The custom of appointing retired army officers to civilian posts was discontinued. One of Suharto's sons was tried for alleged involvement in the murder of a judge investigating a case of corruption, but the president himself was spared trial, Sudrajat said.

The Indonesia Revolution had been triggered by a painful financial crisis that had wrecked the economy and destroyed jobs. The country had also been torn apart by the long-running rebellions in East Timor and Aceh, as well as in various other parts of the 17,000-island archipelago.

One of the things that had helped Indonesia to emerge from political crisis had been the country's 1945 constitution, said IPD director Ketut Putra. It was true that Suharto had often ignored the constitution, but once vice president Habibie took over, real reforms were introduced, giving voice to the country's major political and religious groups.

Another thing that had helped was the election of president Abdurrahman Wahid in 1999, as a result of an alliance of political parties opposed to the election of Megawati Sukarnoputri, whose Democratic Party was in control of the parliament. Two years later, criticism of Wahid triggered a political crisis that brought Megawati into office.
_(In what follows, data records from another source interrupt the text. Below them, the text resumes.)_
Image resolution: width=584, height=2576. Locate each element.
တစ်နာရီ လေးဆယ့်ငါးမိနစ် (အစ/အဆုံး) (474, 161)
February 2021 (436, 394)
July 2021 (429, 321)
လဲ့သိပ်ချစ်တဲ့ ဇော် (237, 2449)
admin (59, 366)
As part of the democratisation process, Indonesia passed laws guaranteeing freedom of information and of the press, and the latter, participants said, had played a key role in staving off corruption in the country. The media had become crucial to political reform in Indonesia, said Bambang Harymurti, editor of the publication Tempo.

Harymurti added that the cancellation of the penalty of imprisonment for publishing offenses had been necessary, since this had previously been used to discourage journalists from exposing corruption.

According to Jimly Asshiddiqie, a professor at the University of Indonesia, the period between 1998 and 2004 had seen the beginnings of reform in the country, but Indonesia had needed 10 years or so to reinforce its political and economic stability.

Egypt, however, may need less time, Asshiddiqie assured his Egyptian interlocutors, because of its relative institutional stability when compared to Indonesia.